The Klone Data Commons is our cluster-wide, shared dataset storage located at
/gscratch/data. The purpose of the Data Commons is to provide a single location for datasets being used by multiple groups, to avoid hosting the same dataset multiple times in separate group directories.
Historically, we've addressed requests to add datasets to the Data Commons on a case-by-case basis. We've seen a growing number of these types of requests, so we've decided to formalize & publish our expectations.
In order for a dataset to be approved, the following criteria must be met:
The requester must create a new page of documentation (in this folder,
/docs/data-commons), and submit a pull request, describing the dataset:
- A full description of the dataset, publication date, licenses, etc.
- Instructions for using the dataset, i.e. any required modules, the structure of the data, etc.
- Contact information for dataset maintainers (typically, the group/user submitting the request) and the intended audience or discipline of the data.
The requester must name a minimum of 3 separate groups/labs & 3 specific users who will be using the data.
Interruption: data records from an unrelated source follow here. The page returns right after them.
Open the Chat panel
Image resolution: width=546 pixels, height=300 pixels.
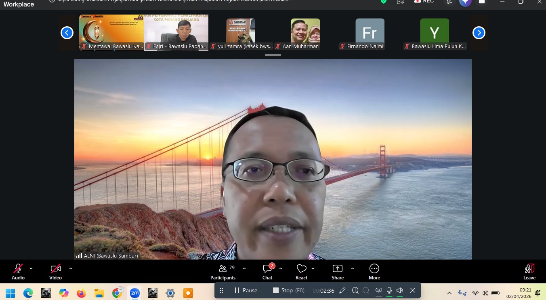tap(267, 271)
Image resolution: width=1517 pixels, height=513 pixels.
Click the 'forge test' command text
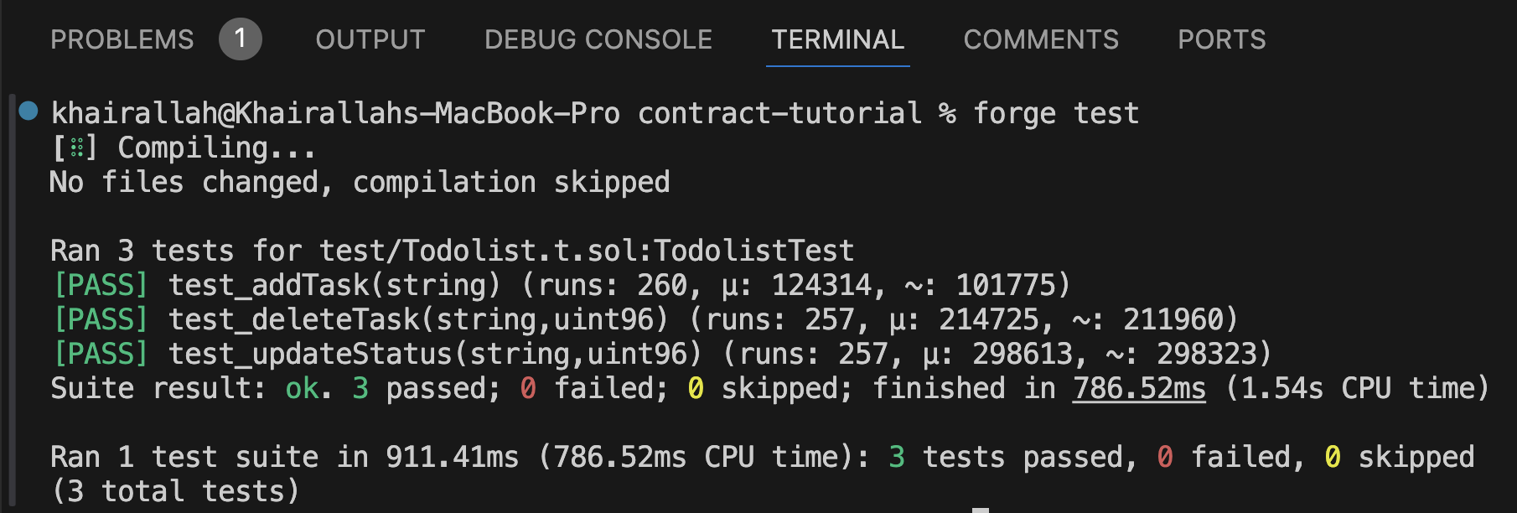tap(1056, 113)
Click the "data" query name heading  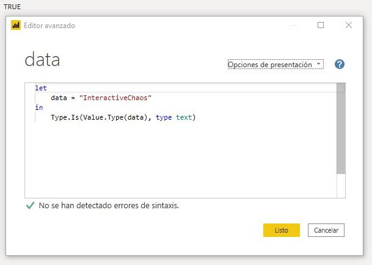pyautogui.click(x=42, y=60)
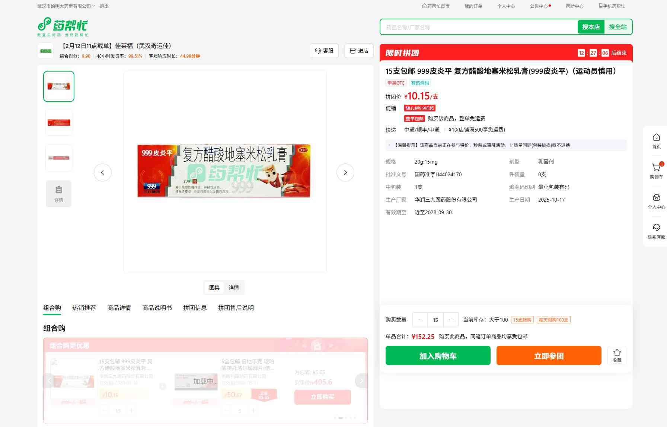The height and width of the screenshot is (427, 667).
Task: Open the 商品说明书 tab
Action: point(157,308)
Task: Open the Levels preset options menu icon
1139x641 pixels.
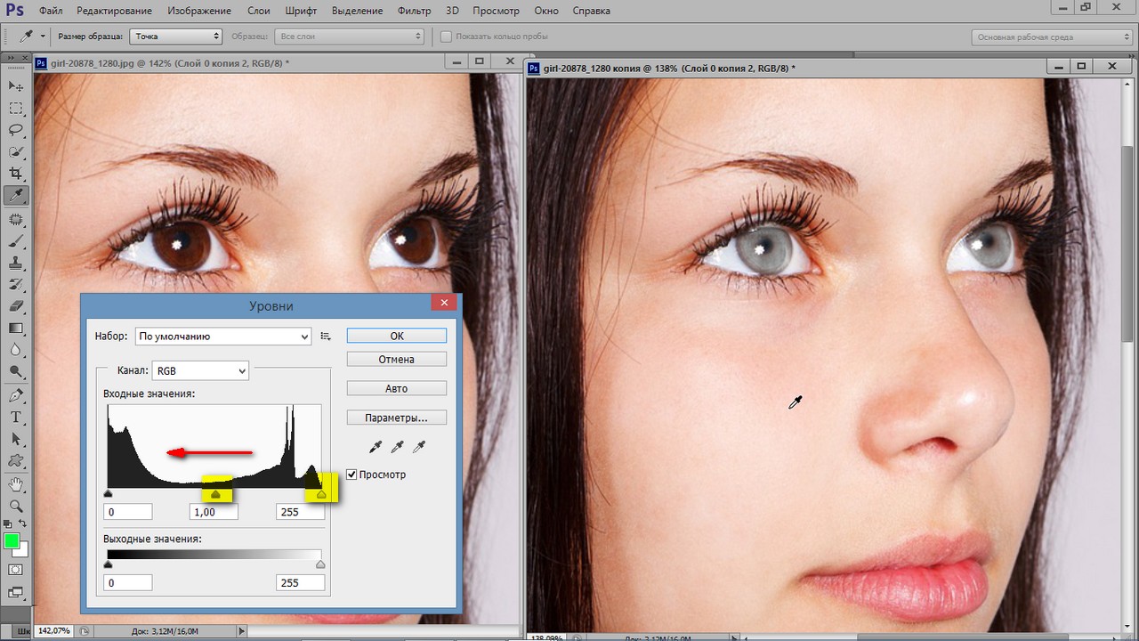Action: point(326,337)
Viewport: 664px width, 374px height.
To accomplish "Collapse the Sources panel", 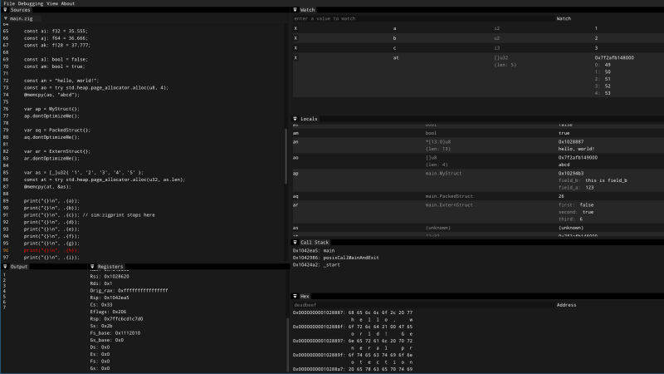I will pyautogui.click(x=5, y=10).
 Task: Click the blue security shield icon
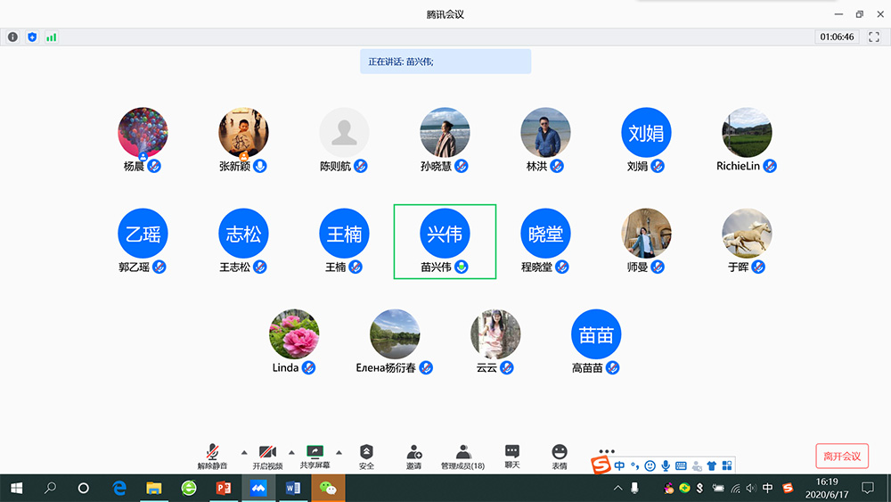click(32, 37)
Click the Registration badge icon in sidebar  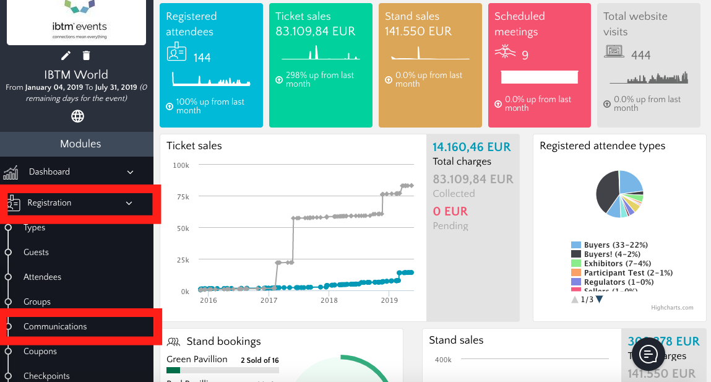13,203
The requester emails email@example.com with:
- A link to the documentation PR.
- The following people CC'd: the lab/group owners & all initial users. This will be at least 6 people.
Every person included in the request (again, at least 6), must indivudally attest that the dataset has been vetted: that, to the best of their knowledge, the dataset contains no material where its download/storage/use violates any State or Federal law and/or the rules/policies of UW, including intellectual property laws.
The GitHub repository for this documentation site, with instructions for cloning & local development, is here: https://github.com/UWrc/UWrc.github.io.
We have a few additional resources on documentation formatting here: https://hyak.uw.edu/docs/contribute/markdown-guide
Datasets in the Data Commons don't contribute to purchased storage quotas, but they still need to be optimized for size & inode usage. This will be handled on a case-by-case basis, since dataset composition is so varied. For instance, if the submitted dataset is comprised of 200,000,000 small files, we will expect this to be combined somehow—i.e. with HDF5 or SquashFS—to keep inode usage down.